§ RECORDS
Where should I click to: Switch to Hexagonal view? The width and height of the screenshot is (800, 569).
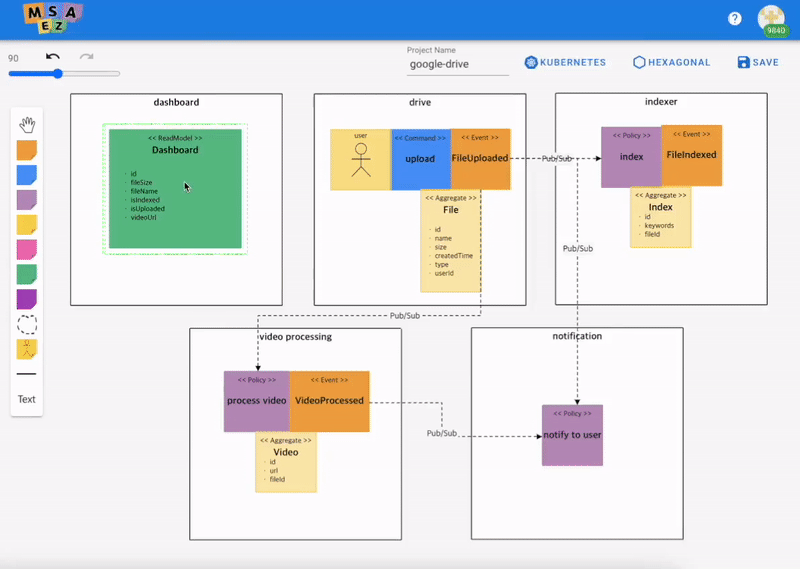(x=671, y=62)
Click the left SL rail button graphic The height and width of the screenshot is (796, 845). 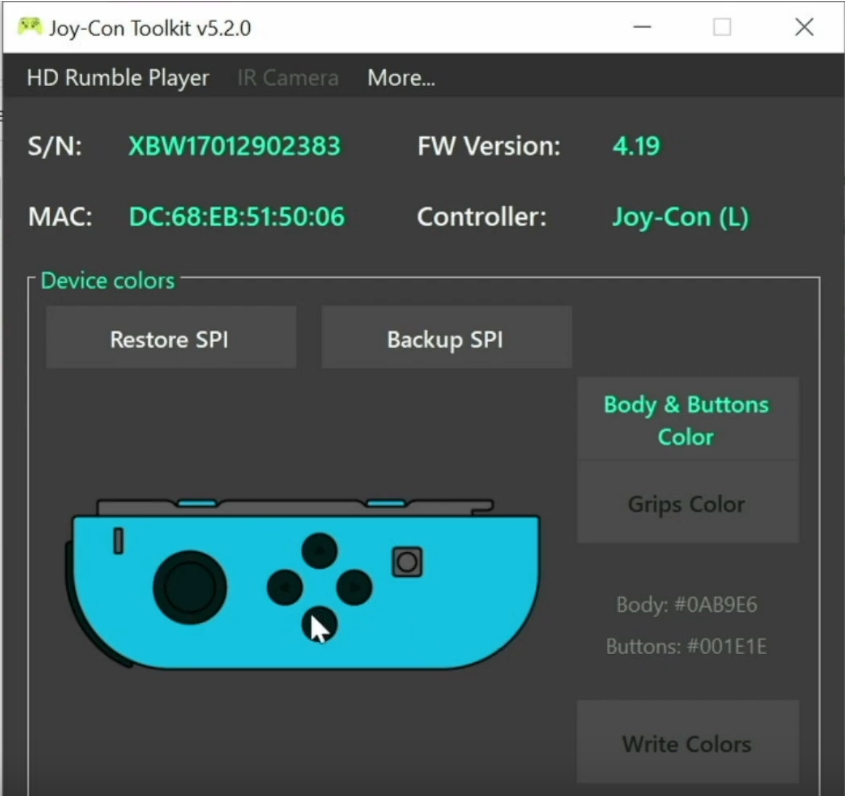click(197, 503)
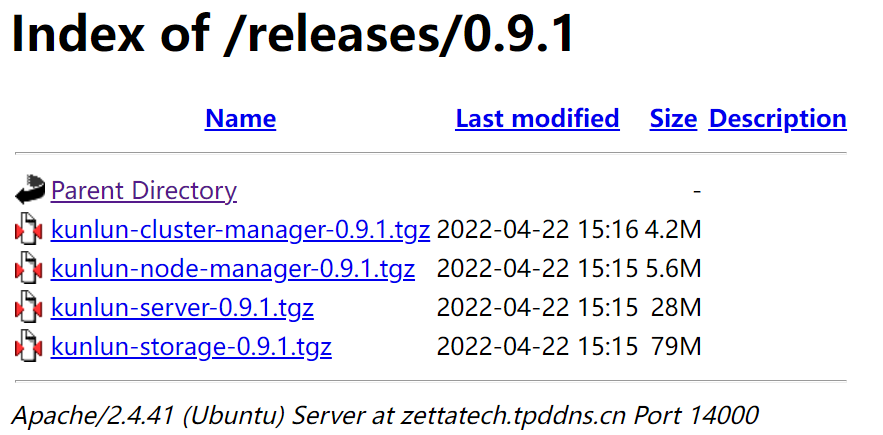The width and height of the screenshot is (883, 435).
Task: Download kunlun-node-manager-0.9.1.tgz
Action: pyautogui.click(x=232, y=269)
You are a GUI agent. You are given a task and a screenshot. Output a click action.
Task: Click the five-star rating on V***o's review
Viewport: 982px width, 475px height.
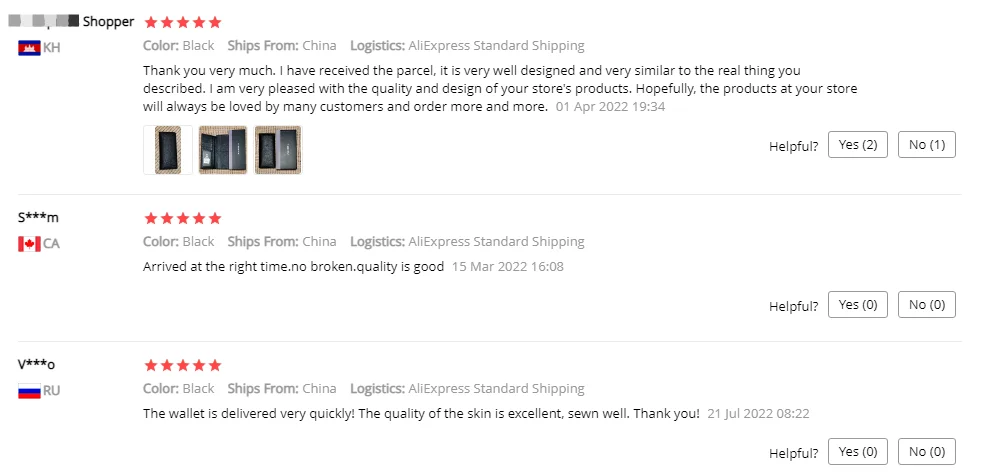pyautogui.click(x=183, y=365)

§ GOAL OF THE EXERCISE
Make an exact copy of the lines from the one holding "Task: Click the" through the end of the material, both ends included, and keep the pictures out of it.

§ PROBLEM SOLUTION
Task: Click the five-star rating on V***o's review
Viewport: 982px width, 475px height.
pyautogui.click(x=183, y=365)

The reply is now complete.